Thoughts and Takeaways
Although the CRA normally pursues the supplier in cases of unremitted HST, this option was unavailable here due to Menova’s bankruptcy. The North Shore Decision does not address whether the CRA had tried to pursue Menova’s directors for the taxes. While it would have been easier for the CRA to pursue North Shore instead for the taxes in this case (the Minister had argued for a finding that promotes certainty and ease of audit, and had also argued the tax burden ought to be shifted to purchasers in circumstances where the purchaser is in a better position than the government to assess the financial position of the supplier), the FCA pointed out that this would “open the door for tax consequences to taxpayers like North Shore that are contrary to the general scheme of the Act.” Indeed, it is not clear what North Shore could have done to mitigate its risks in this case, without knowing the details of Menova’s financial position, and little or no control over the issuance of the Credit Memos by the supplier.
The North Shore Decision demonstrates the FCA’s focus on the general scheme of the legislation and the importance of the contextual and purposive analysis where, as in this case, the ordinary meaning of a term could have alternate meanings – one broad and one narrow.
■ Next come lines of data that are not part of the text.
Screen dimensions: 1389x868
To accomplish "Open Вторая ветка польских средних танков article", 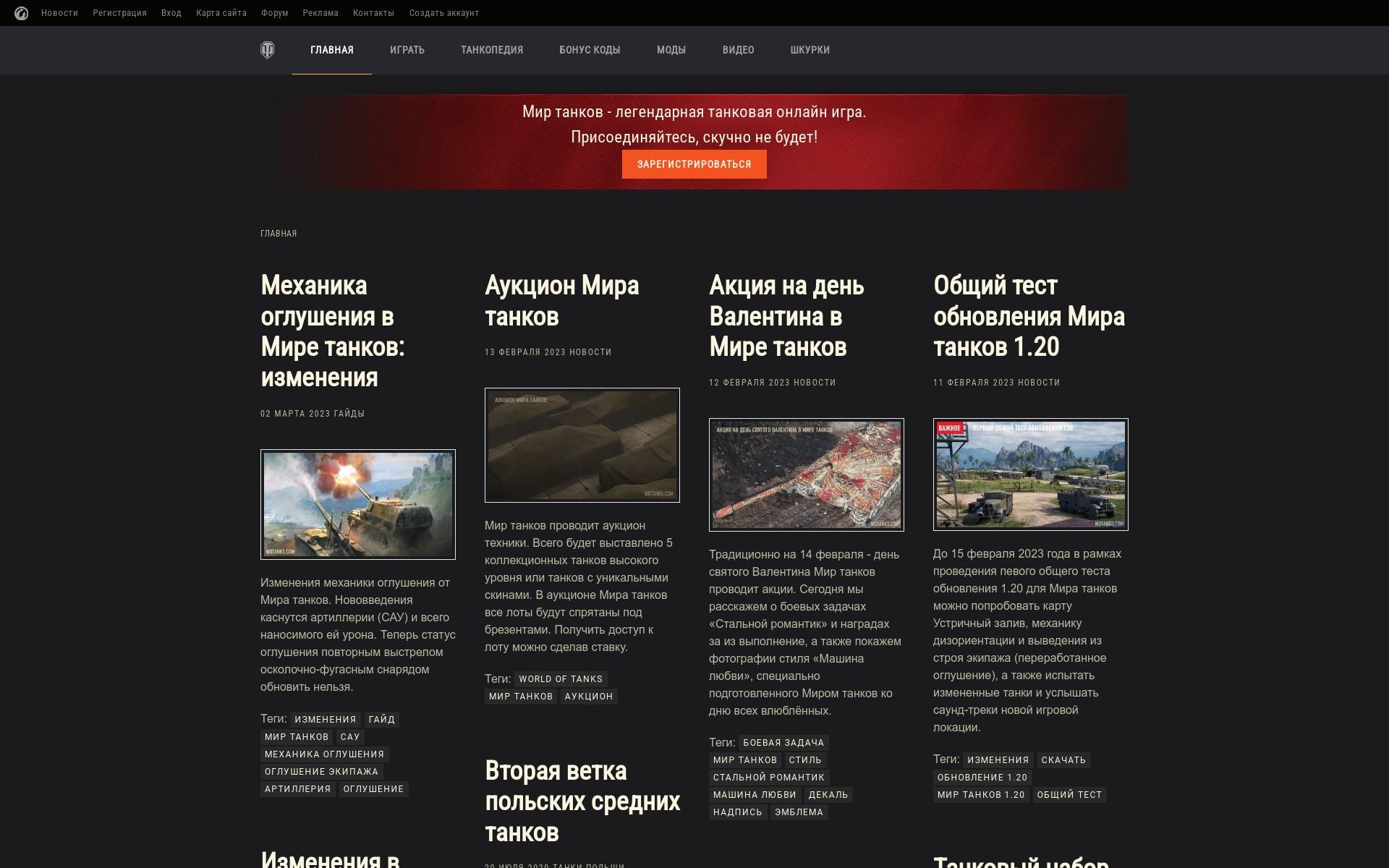I will click(582, 801).
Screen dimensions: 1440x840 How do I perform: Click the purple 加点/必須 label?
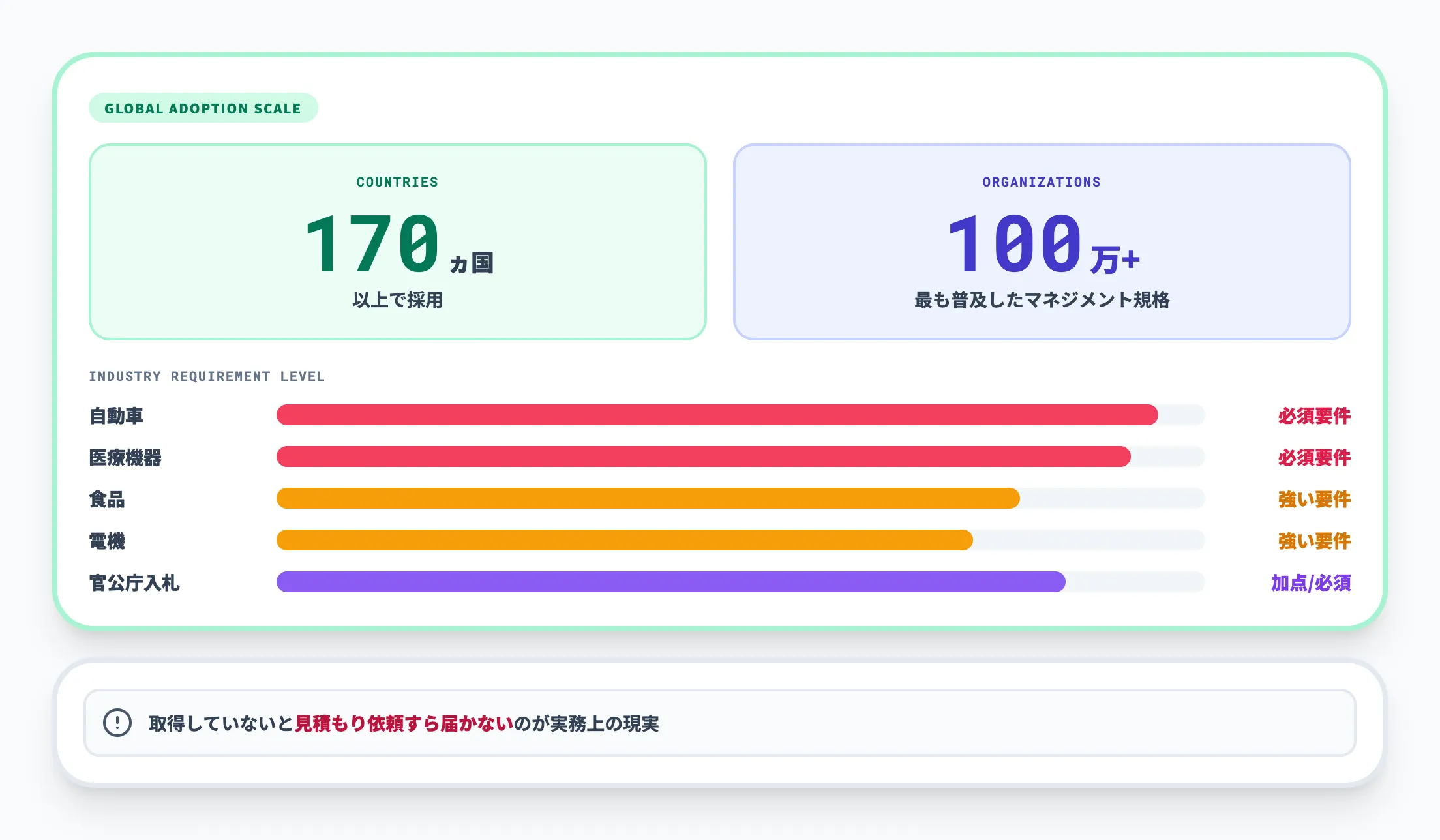tap(1310, 582)
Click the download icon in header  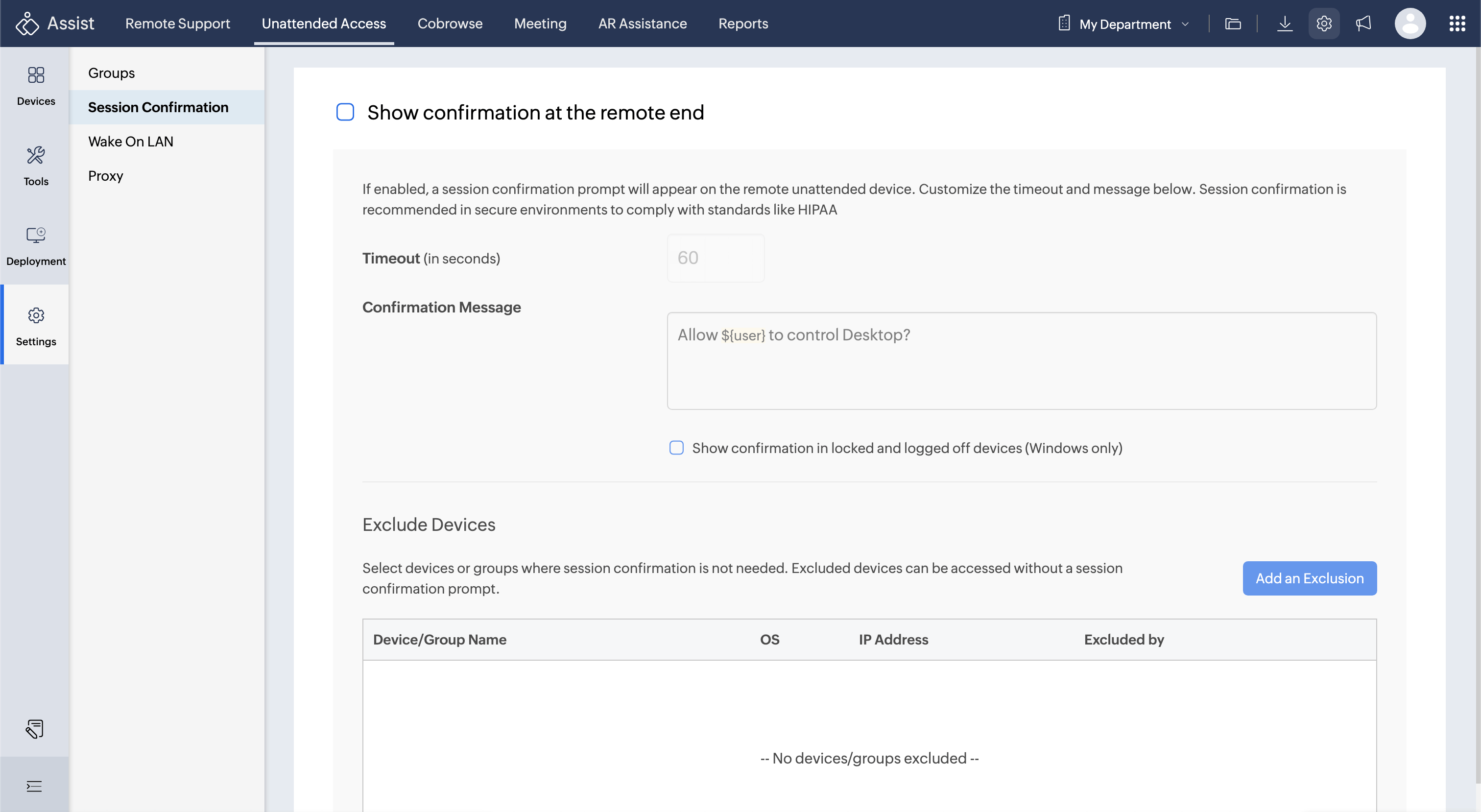(x=1285, y=24)
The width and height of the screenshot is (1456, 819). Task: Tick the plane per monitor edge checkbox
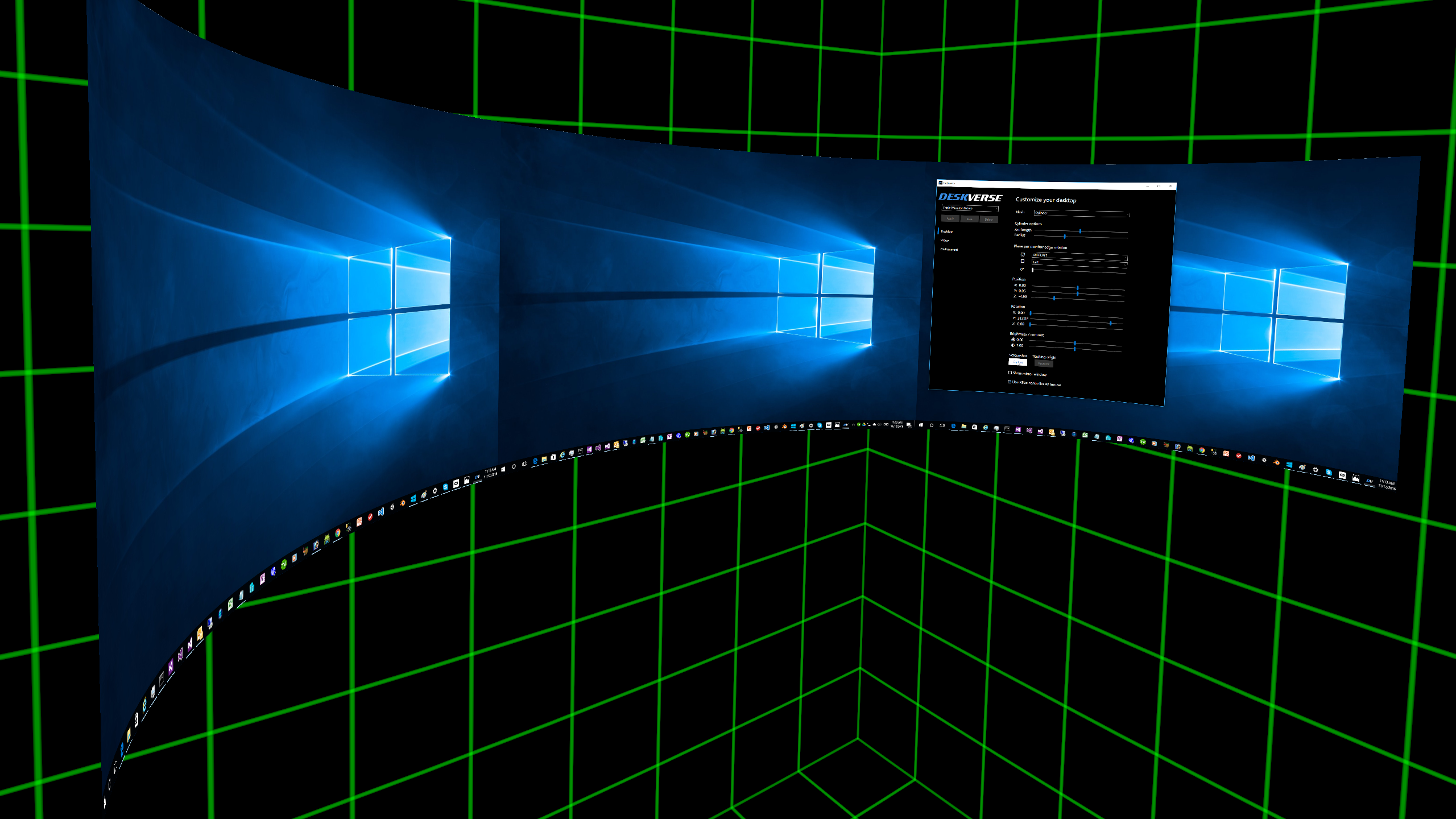point(1023,261)
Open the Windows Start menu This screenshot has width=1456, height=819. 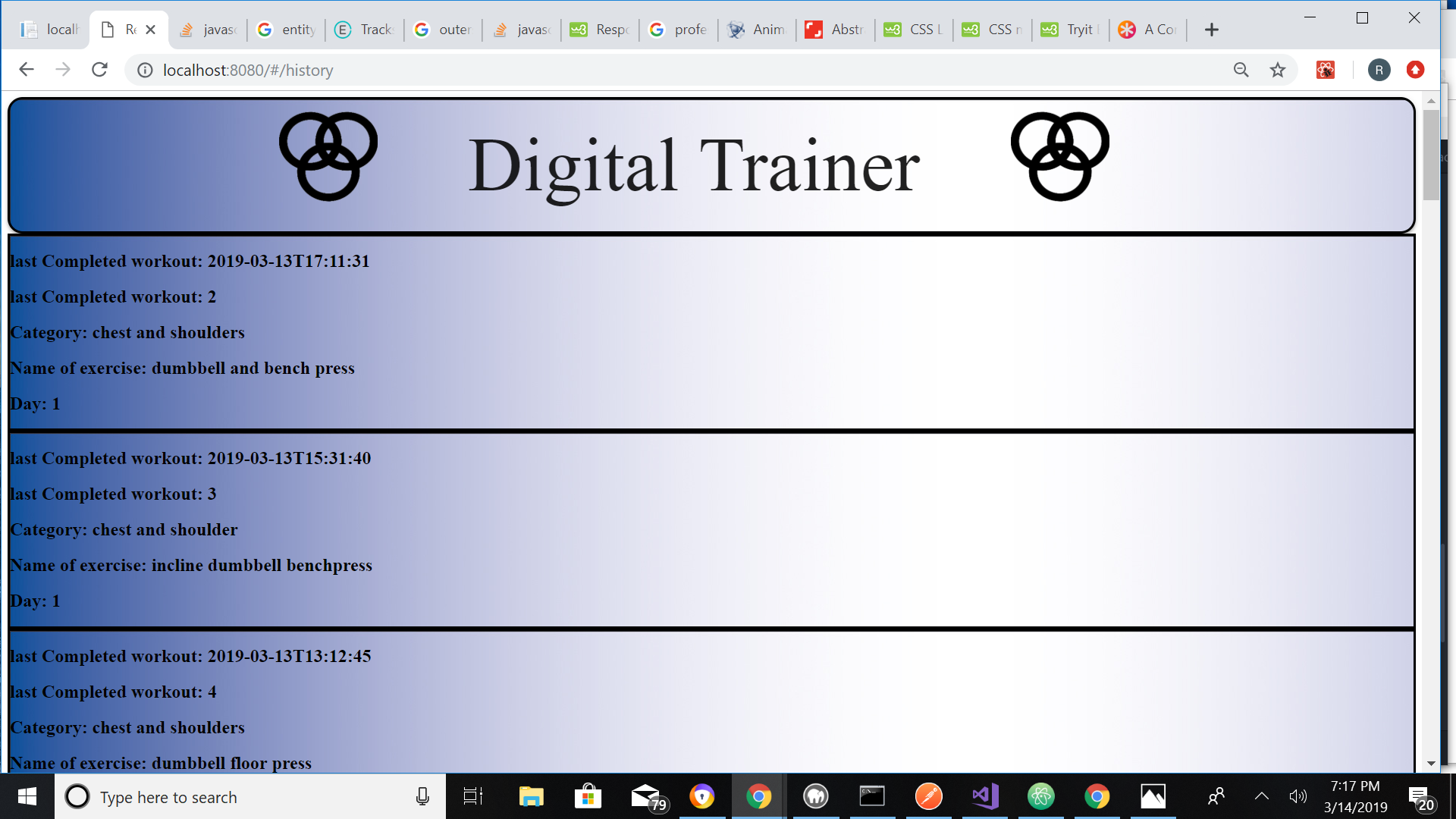pyautogui.click(x=27, y=796)
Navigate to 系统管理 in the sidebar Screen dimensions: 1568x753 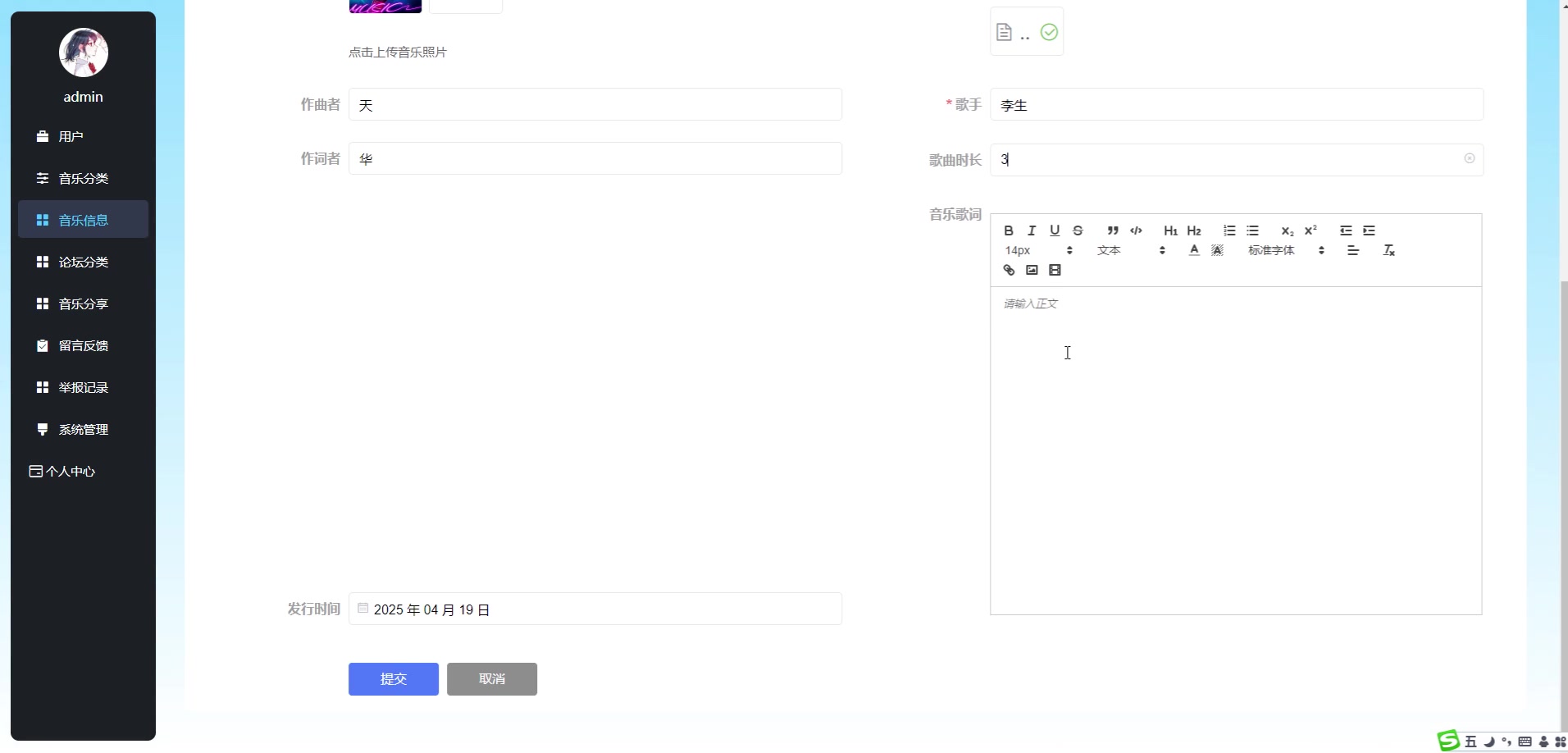[83, 429]
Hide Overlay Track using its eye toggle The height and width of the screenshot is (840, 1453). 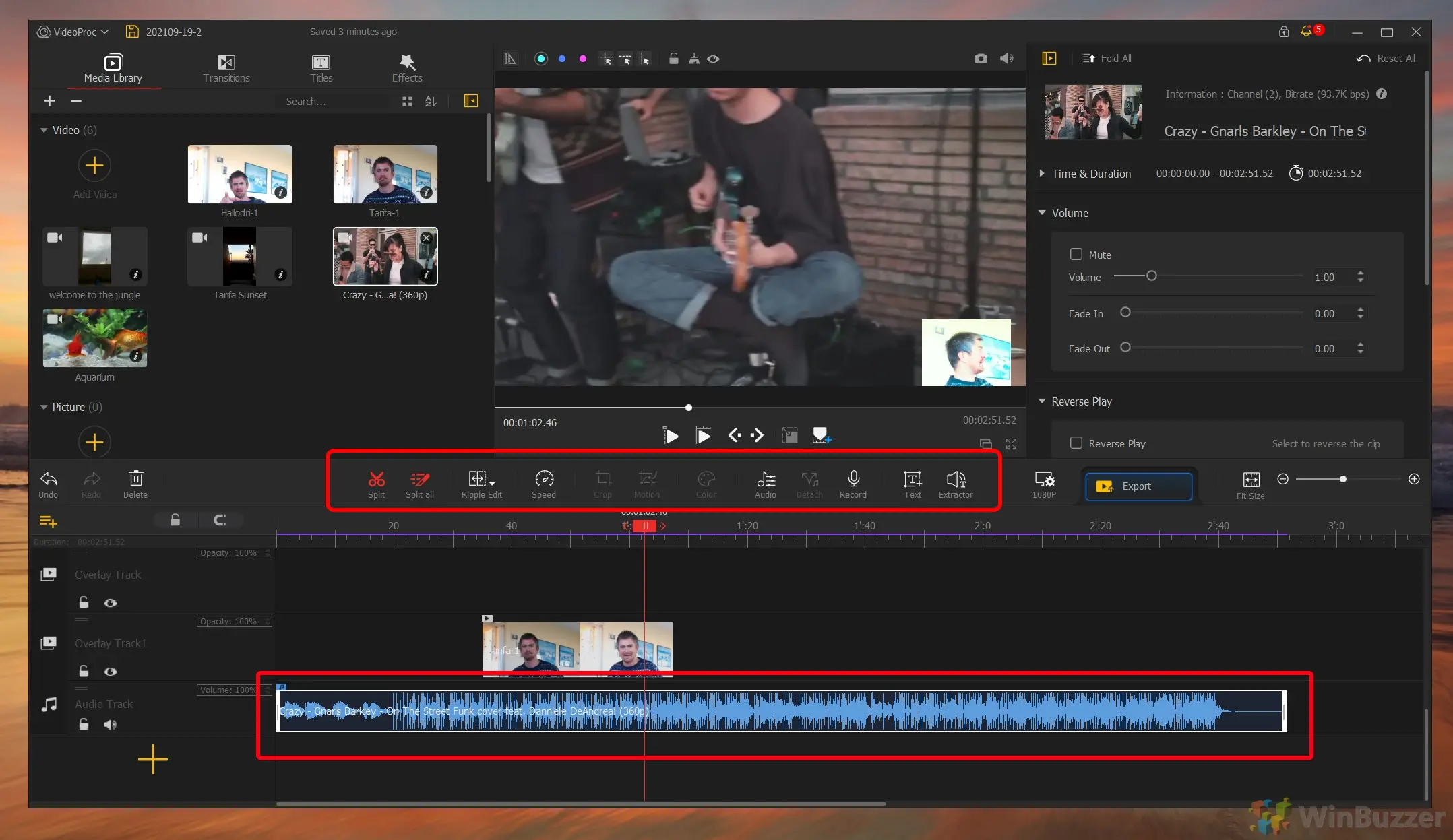111,603
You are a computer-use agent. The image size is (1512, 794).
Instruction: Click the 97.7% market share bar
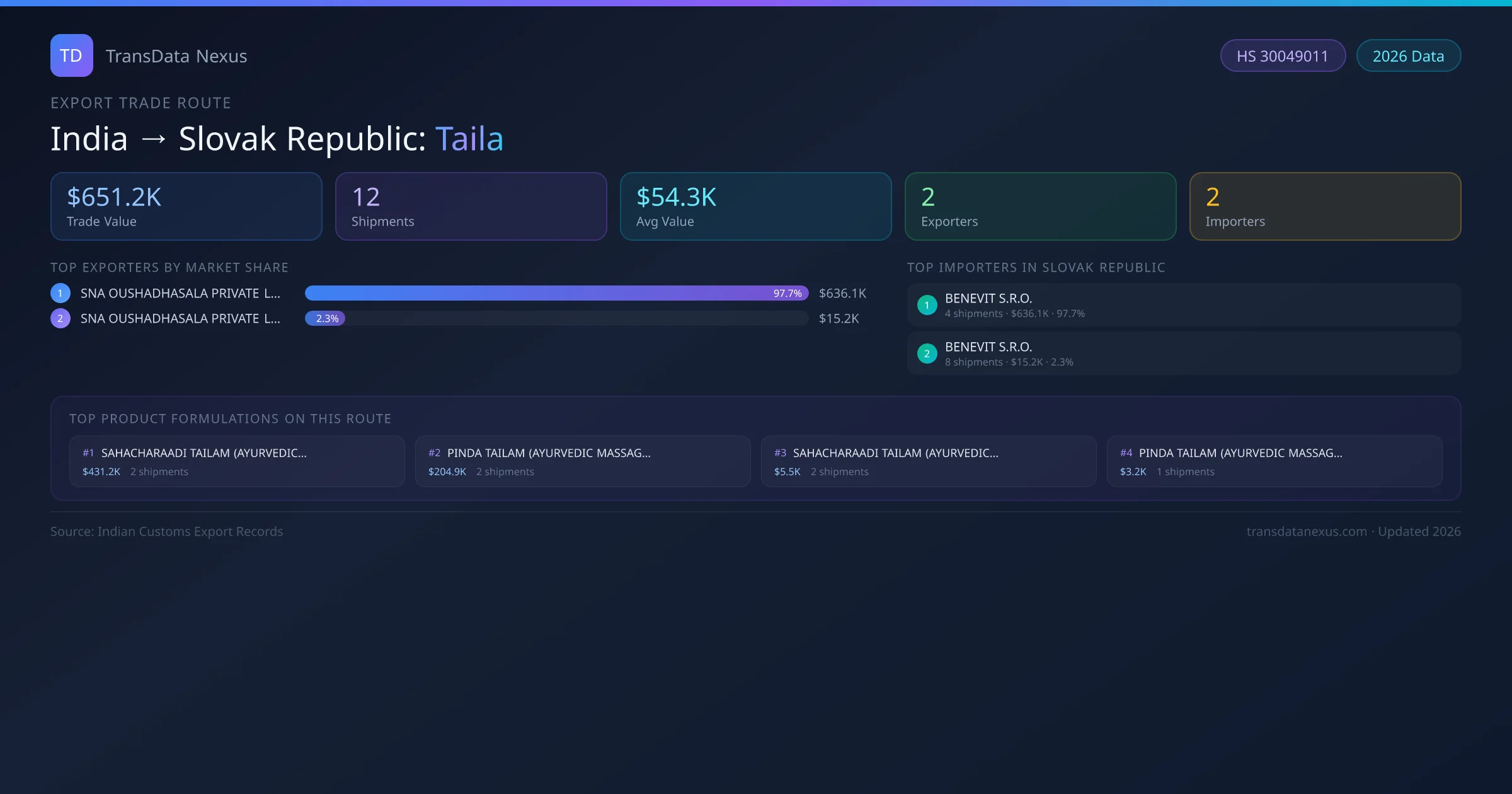point(556,293)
Indeed, the FCA rejected the Minister’s arguments for the broad interpretation on the basis that it “promotes tax consequences that are not in harmony with the scheme of the Act as a whole.” The FCA also noted that “[i]t would have been useful for the parties to provide more detailed submissions on [the general scheme of the legislation]”. Parties preparing for HST litigation in particular may wish to make note of these comments by the FCA.
Finally, the North Shore Decision illustrates the potential complications that may arise with credit notes. Suppliers typically will avoid issuing them except in situations that are clear-cut, and involve little risk of the CRA taking a different view of the tax treatment. Credit notes also create compliance requirements for both parties, as they must contain prescribed information and be retained as supporting documentation, in the same way as invoices or other ITC documentation.
Credit notes may well be the best option if a purchaser that does not have a 100% ITC recovery rate and the purchaser does not want to go through the work and delay inherent in filing a rebate claim with the CRA to recover overpaid taxes. However, if a purchaser has already claimed full ITCs, a credit note will generally only add compliance work and tax risks for both sides. If North Shore had claimed the initial ITC at 100%, it may have been advisable to ask Menova to refund the purchase price only, and not the related HST. Of course, the best approach for any taxpayer will need to be determined in each case with regard to the tax considerations as discussed above, as well as the underlying commercial and other non-tax considerations.